Array of translational systems pharmacodynamic models of anti-cancer drugs.

Cancer is a complex disease that is characterized by an uncontrolled growth and spread of abnormal cells. Drug development in oncology is particularly challenging and is associated with one of the highest attrition rates of compounds despite substantial investments in resources. Pharmacokinetic and pharmacodynamic (PK/PD) modeling seeks to couple experimental data with mathematical models to provide key insights into factors controlling cytotoxic effects of chemotherapeutics and cancer progression. PK/PD modeling of anti-cancer compounds is equally challenging, partly based on the complexity of biological and pharmacological systems.
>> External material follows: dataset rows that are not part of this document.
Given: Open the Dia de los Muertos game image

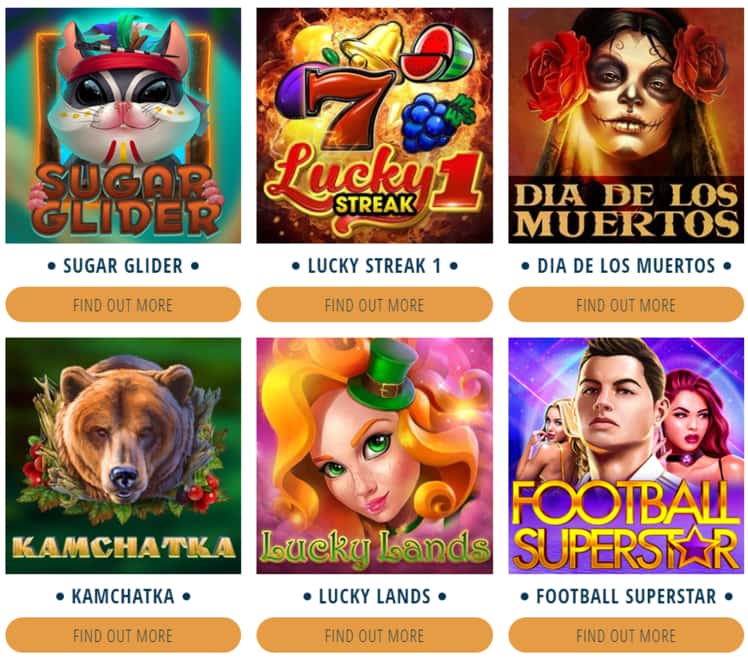Looking at the screenshot, I should coord(626,125).
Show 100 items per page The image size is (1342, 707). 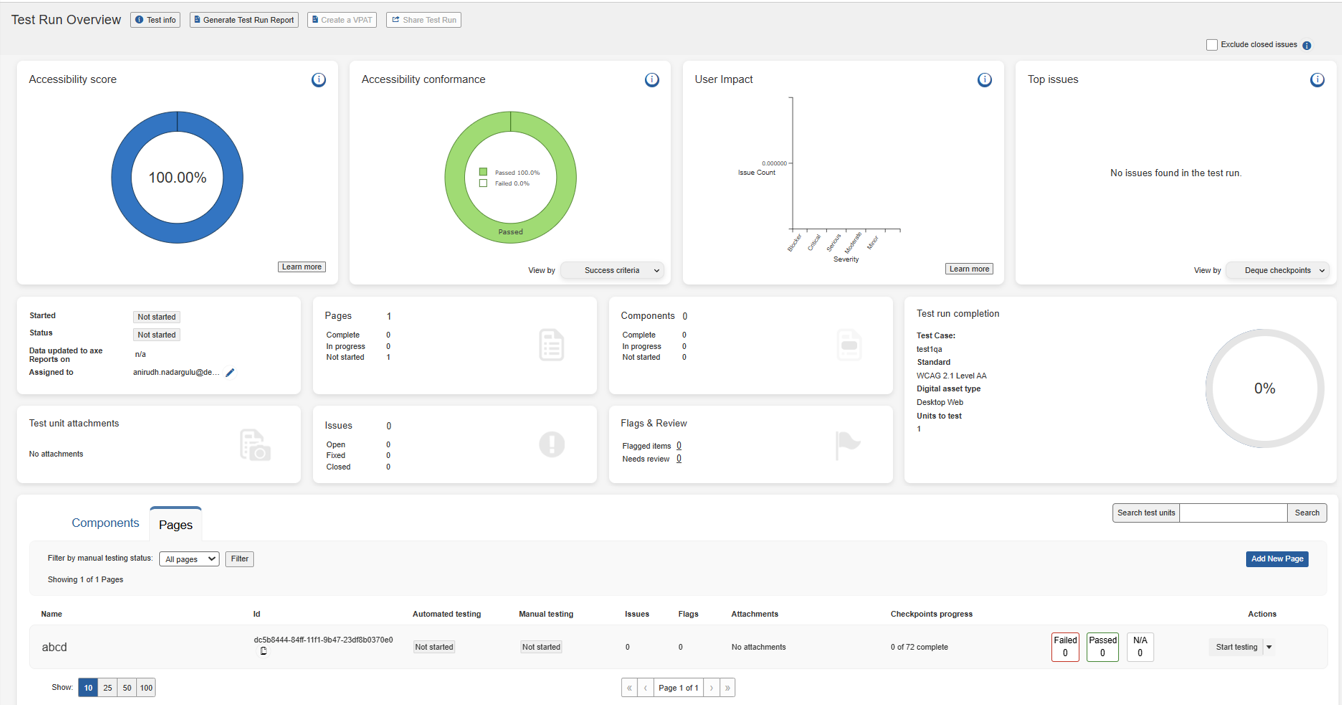point(146,688)
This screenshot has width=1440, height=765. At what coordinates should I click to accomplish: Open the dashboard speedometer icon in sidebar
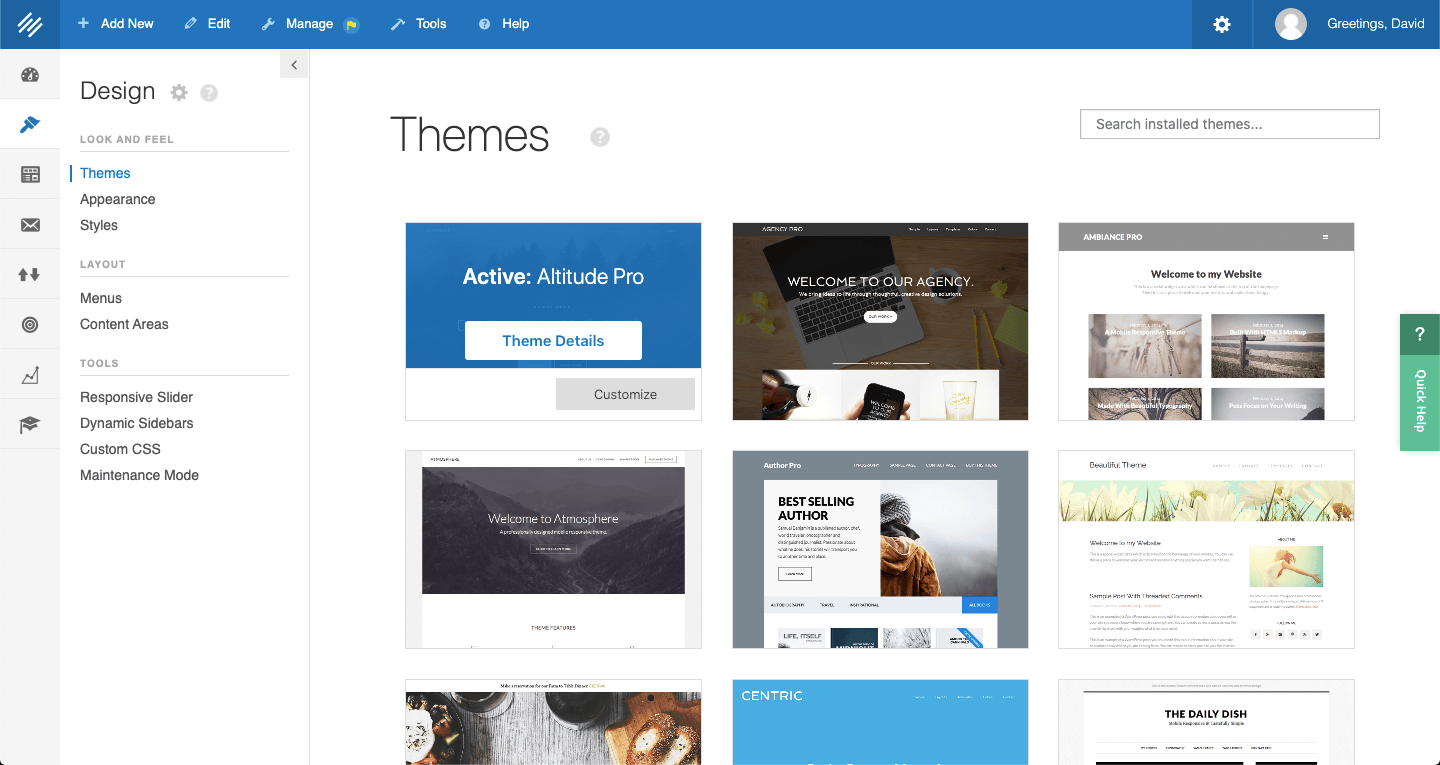30,74
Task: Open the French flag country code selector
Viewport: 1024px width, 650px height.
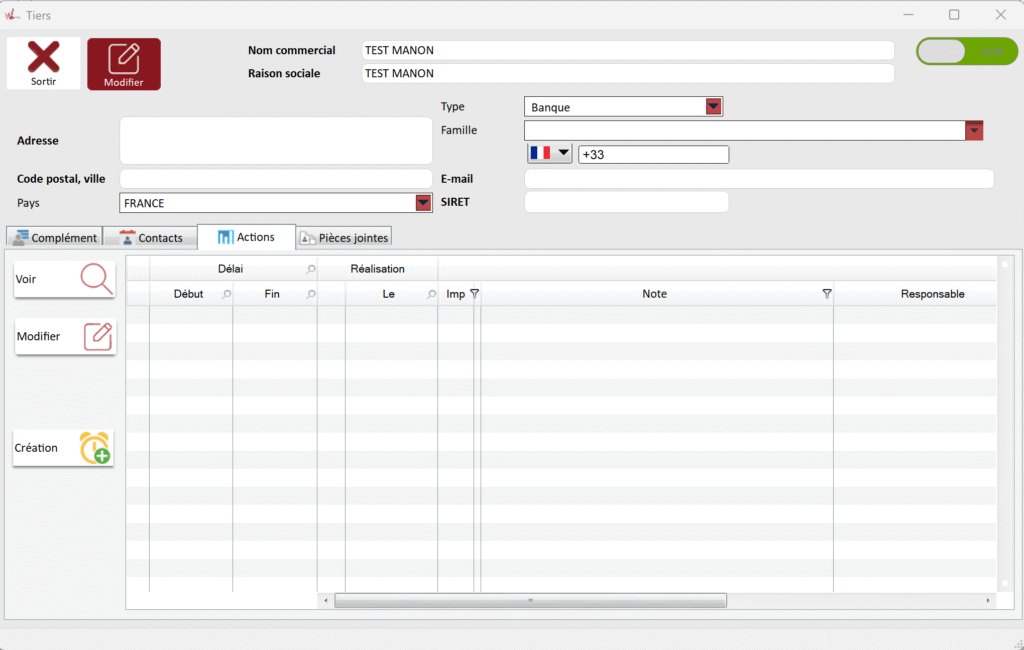Action: coord(550,154)
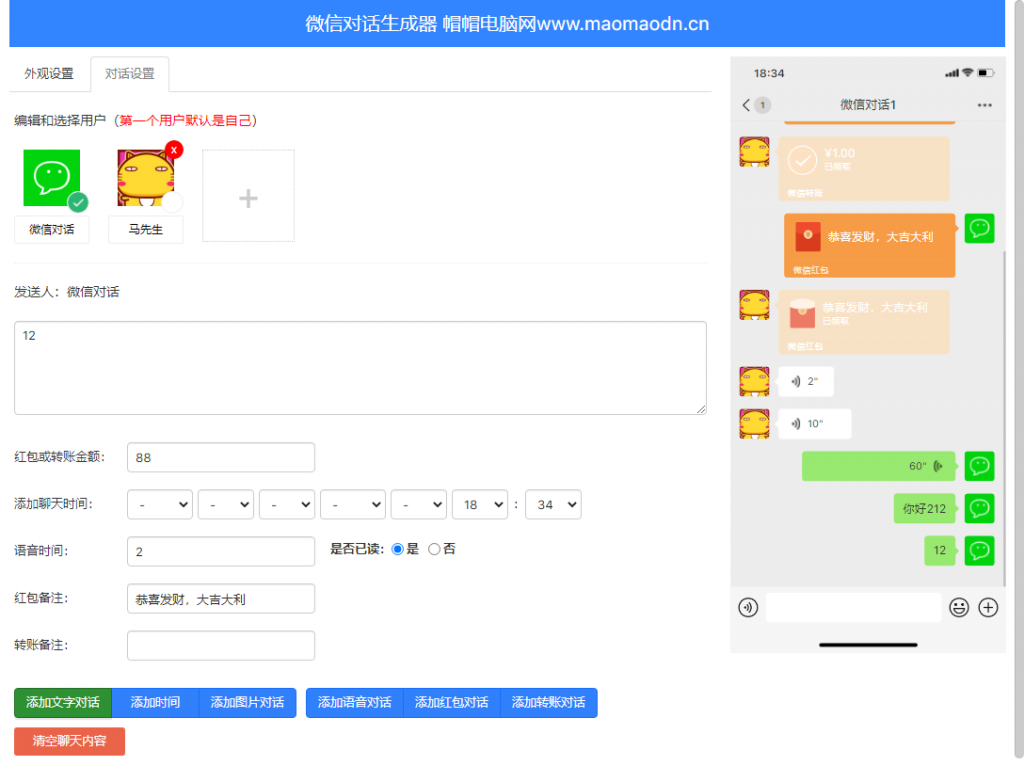Screen dimensions: 1024x766
Task: Open the hour dropdown showing 18
Action: (x=480, y=505)

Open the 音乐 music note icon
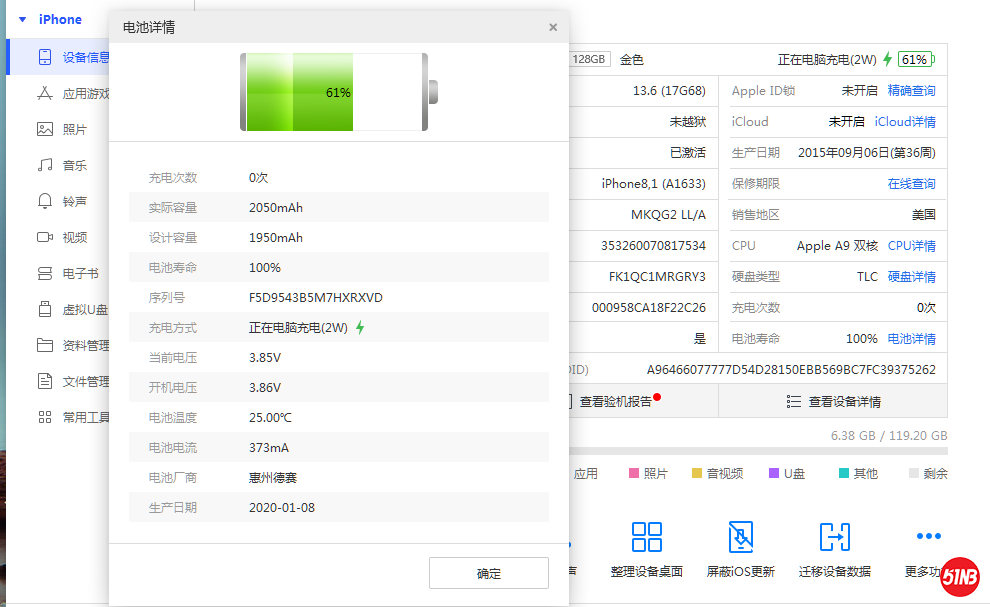tap(45, 165)
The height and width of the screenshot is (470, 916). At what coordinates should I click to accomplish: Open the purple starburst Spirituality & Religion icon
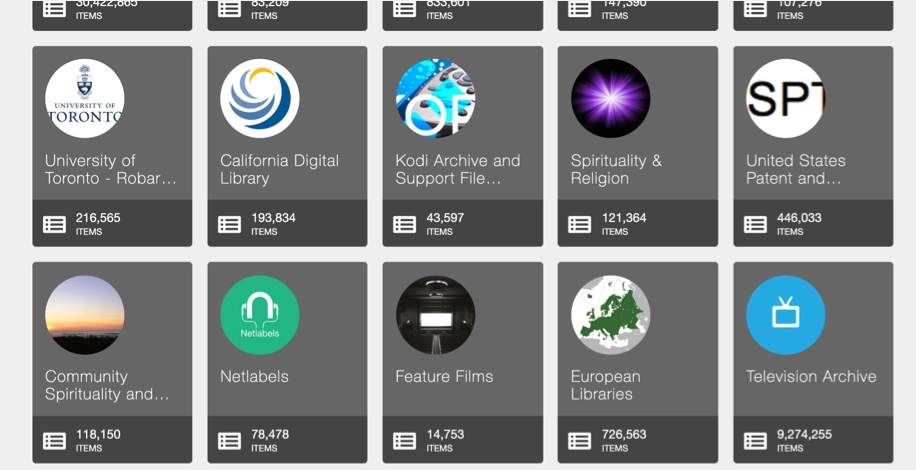pos(610,99)
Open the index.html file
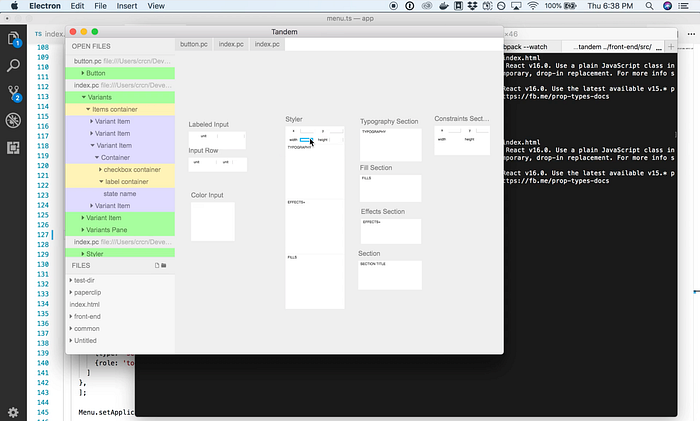 click(85, 304)
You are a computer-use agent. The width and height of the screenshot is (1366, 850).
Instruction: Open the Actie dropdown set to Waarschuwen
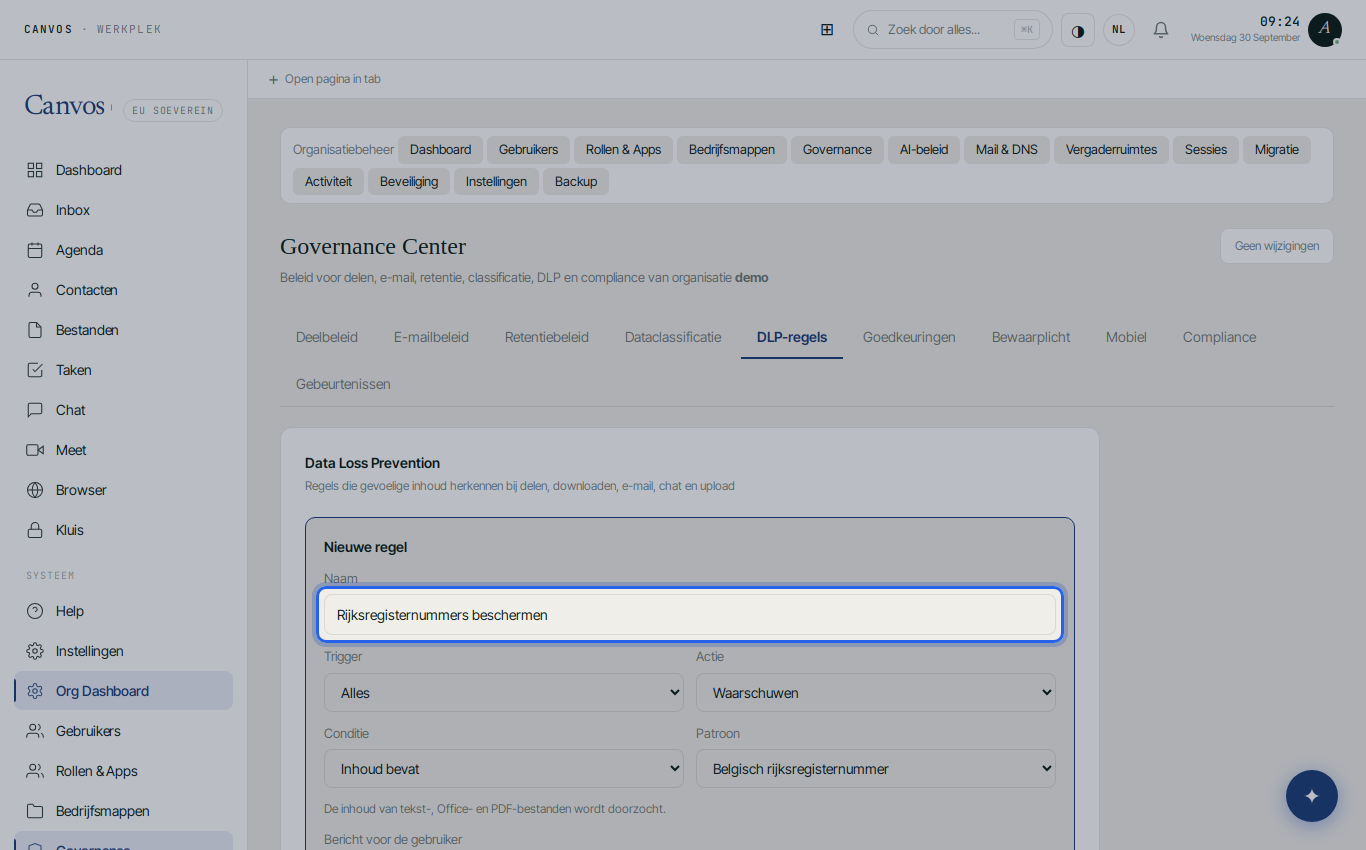pyautogui.click(x=876, y=692)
However, reliable mechanistic and systems PK/PD models for anti-cancer agents have been developed and successfully applied to: (1) provide insights into fundamental mechanisms implicated in tumor growth, (2) assist in dose selection for first-in-human phase I studies (e.g., effective dose, escalating doses, and maximal tolerated doses), (3) design and optimize combination drug regimens, (4) design clinical trials, and (5) establish links between drug efficacy and safety and the concentrations of measured biomarkers. In this commentary, classes of relevant mechanism-based and systems PK/PD models of anti-cancer agents that have shown promise in translating preclinical data and enhancing stages of the drug development process are reviewed. Specific features of such models are discussed including their strengths and limitations along with a prospectus of using these models alone or in combination for cancer therapy.